# EXERCISE BRIEF
Every record must be copied exactly, from first line to last.

# Dataset records
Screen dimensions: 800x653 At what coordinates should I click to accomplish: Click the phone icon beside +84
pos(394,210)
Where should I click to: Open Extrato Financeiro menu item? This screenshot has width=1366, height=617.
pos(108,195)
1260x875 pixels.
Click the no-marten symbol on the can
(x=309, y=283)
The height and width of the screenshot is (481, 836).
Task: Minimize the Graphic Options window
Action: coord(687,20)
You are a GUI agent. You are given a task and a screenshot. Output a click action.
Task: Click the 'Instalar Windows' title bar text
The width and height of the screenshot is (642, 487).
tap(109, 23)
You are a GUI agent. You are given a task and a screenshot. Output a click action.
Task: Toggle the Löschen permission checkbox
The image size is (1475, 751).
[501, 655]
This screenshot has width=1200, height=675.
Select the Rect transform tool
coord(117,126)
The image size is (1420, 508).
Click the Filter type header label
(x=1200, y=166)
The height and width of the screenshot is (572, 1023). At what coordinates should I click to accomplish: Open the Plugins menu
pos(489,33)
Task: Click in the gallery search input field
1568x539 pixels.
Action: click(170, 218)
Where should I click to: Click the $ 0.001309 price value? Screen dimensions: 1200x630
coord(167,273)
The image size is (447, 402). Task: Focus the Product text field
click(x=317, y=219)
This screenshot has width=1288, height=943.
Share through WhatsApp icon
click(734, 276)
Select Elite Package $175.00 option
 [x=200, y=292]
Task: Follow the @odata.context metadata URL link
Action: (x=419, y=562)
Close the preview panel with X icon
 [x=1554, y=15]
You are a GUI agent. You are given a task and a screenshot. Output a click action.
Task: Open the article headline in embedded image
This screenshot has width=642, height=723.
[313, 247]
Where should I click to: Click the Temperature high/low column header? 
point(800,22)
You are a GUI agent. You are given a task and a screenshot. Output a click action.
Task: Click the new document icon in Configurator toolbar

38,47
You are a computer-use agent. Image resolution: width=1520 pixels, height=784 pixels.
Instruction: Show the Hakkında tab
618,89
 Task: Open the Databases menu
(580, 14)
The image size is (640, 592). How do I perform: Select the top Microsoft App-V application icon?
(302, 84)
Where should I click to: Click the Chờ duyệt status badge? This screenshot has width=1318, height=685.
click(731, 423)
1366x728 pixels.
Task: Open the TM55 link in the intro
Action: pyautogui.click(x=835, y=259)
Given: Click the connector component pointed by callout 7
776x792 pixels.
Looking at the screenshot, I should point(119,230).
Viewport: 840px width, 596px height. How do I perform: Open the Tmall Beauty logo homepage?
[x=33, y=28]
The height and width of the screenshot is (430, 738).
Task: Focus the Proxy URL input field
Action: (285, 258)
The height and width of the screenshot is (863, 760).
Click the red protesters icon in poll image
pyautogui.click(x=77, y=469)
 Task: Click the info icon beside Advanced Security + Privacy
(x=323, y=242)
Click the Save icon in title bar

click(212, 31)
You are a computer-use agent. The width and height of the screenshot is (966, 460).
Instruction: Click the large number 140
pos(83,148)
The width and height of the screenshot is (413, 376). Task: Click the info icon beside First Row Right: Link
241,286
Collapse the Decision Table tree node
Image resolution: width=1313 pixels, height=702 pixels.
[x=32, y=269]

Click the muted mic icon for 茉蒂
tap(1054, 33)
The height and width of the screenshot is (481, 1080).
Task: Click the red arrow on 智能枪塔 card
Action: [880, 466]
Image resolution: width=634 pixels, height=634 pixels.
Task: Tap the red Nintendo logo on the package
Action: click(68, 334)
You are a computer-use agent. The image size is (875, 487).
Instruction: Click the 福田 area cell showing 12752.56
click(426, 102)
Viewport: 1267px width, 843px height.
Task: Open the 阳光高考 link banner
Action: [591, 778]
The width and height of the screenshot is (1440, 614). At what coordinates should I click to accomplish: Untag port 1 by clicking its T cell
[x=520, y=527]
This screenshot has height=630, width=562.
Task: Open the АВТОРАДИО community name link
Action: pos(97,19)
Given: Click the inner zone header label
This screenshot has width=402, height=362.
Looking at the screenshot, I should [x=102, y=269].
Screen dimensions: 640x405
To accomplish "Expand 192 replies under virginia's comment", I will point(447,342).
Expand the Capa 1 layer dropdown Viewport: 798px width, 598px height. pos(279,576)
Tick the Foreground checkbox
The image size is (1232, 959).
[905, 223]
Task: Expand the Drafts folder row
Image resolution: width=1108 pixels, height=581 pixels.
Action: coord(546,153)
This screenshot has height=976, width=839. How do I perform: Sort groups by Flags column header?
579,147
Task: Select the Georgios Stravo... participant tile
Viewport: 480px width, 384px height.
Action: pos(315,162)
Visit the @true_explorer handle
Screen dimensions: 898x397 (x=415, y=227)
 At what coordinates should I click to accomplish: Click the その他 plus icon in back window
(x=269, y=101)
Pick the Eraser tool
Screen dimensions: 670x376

# EXERCISE RESPONSE
Screen dimensions: 800x653 At what coordinates should I click to accomplish: Click the phone icon beside +84
pos(394,210)
Where should I click to: Open Extrato Financeiro menu item? This screenshot has width=1366, height=617.
pos(108,195)
1260x875 pixels.
Click the no-marten symbol on the can
(x=309, y=283)
The height and width of the screenshot is (481, 836).
Task: Minimize the Graphic Options window
Action: coord(687,20)
You are a GUI agent. You are given a task and a screenshot. Output a click action.
Task: Click the 'Instalar Windows' title bar text
The width and height of the screenshot is (642, 487).
tap(109, 23)
You are a GUI agent. You are given a task and a screenshot. Output a click action.
Task: Toggle the Löschen permission checkbox
The image size is (1475, 751).
[501, 655]
This screenshot has width=1200, height=675.
Select the Rect transform tool
coord(117,126)
The image size is (1420, 508).
Click the Filter type header label
(x=1200, y=166)
The height and width of the screenshot is (572, 1023). At what coordinates should I click to accomplish: Open the Plugins menu
pos(489,33)
Task: Click in the gallery search input field
1568x539 pixels.
Action: click(170, 218)
Where should I click to: Click the $ 0.001309 price value? Screen dimensions: 1200x630
coord(167,273)
The image size is (447, 402). Task: Focus the Product text field
click(x=317, y=219)
This screenshot has width=1288, height=943.
Share through WhatsApp icon
click(734, 276)
Select Elite Package $175.00 option
 [x=200, y=292]
Task: Follow the @odata.context metadata URL link
Action: (x=419, y=562)
Close the preview panel with X icon
 [x=1554, y=15]
You are a GUI agent. You are given a task and a screenshot. Output a click action.
Task: Open the article headline in embedded image
This screenshot has width=642, height=723.
[313, 247]
Where should I click to: Click the Temperature high/low column header? 
point(800,22)
You are a GUI agent. You are given a task and a screenshot. Output a click action.
Task: Click the new document icon in Configurator toolbar

38,47
You are a computer-use agent. Image resolution: width=1520 pixels, height=784 pixels.
Instruction: Show the Hakkında tab
618,89
 Task: Open the Databases menu
(580, 14)
The image size is (640, 592). How do I perform: Select the top Microsoft App-V application icon?
(302, 84)
Where should I click to: Click the Chờ duyệt status badge? This screenshot has width=1318, height=685.
click(731, 423)
1366x728 pixels.
Task: Open the TM55 link in the intro
Action: pyautogui.click(x=835, y=259)
Given: Click the connector component pointed by callout 7
776x792 pixels.
Looking at the screenshot, I should point(119,230).
Viewport: 840px width, 596px height. How do I perform: Open the Tmall Beauty logo homepage?
[x=33, y=28]
The height and width of the screenshot is (430, 738).
Task: Focus the Proxy URL input field
Action: (285, 258)
The height and width of the screenshot is (863, 760).
Click the red protesters icon in poll image
pyautogui.click(x=77, y=469)
 Task: Click the info icon beside Advanced Security + Privacy
(x=323, y=242)
Click the Save icon in title bar

click(212, 31)
You are a computer-use agent. The width and height of the screenshot is (966, 460).
Instruction: Click the large number 140
pos(83,148)
The width and height of the screenshot is (413, 376). Task: Click the info icon beside First Row Right: Link
241,286
Collapse the Decision Table tree node
Image resolution: width=1313 pixels, height=702 pixels.
[x=32, y=269]

Click the muted mic icon for 茉蒂
tap(1054, 33)
The height and width of the screenshot is (481, 1080).
Task: Click the red arrow on 智能枪塔 card
Action: [880, 466]
Image resolution: width=634 pixels, height=634 pixels.
Task: Tap the red Nintendo logo on the package
Action: click(68, 334)
You are a computer-use agent. The image size is (875, 487).
Instruction: Click the 福田 area cell showing 12752.56
click(426, 102)
Viewport: 1267px width, 843px height.
Task: Open the 阳光高考 link banner
Action: [591, 778]
The width and height of the screenshot is (1440, 614). At what coordinates should I click to accomplish: Untag port 1 by clicking its T cell
[x=520, y=527]
This screenshot has height=630, width=562.
Task: Open the АВТОРАДИО community name link
Action: pos(97,19)
Given: Click the inner zone header label
This screenshot has width=402, height=362.
Looking at the screenshot, I should [x=102, y=269].
Screen dimensions: 640x405
To accomplish "Expand 192 replies under virginia's comment", I will point(447,342).
Expand the Capa 1 layer dropdown Viewport: 798px width, 598px height. pos(279,576)
Tick the Foreground checkbox
The image size is (1232, 959).
[905, 223]
Task: Expand the Drafts folder row
Image resolution: width=1108 pixels, height=581 pixels.
Action: coord(546,153)
This screenshot has height=976, width=839. How do I perform: Sort groups by Flags column header?
579,147
Task: Select the Georgios Stravo... participant tile
Viewport: 480px width, 384px height.
Action: pos(315,162)
Visit the @true_explorer handle
Screen dimensions: 898x397 (x=415, y=227)
 At what coordinates should I click to accomplish: Click the その他 plus icon in back window
(x=269, y=101)
Pick the Eraser tool
Screen dimensions: 670x376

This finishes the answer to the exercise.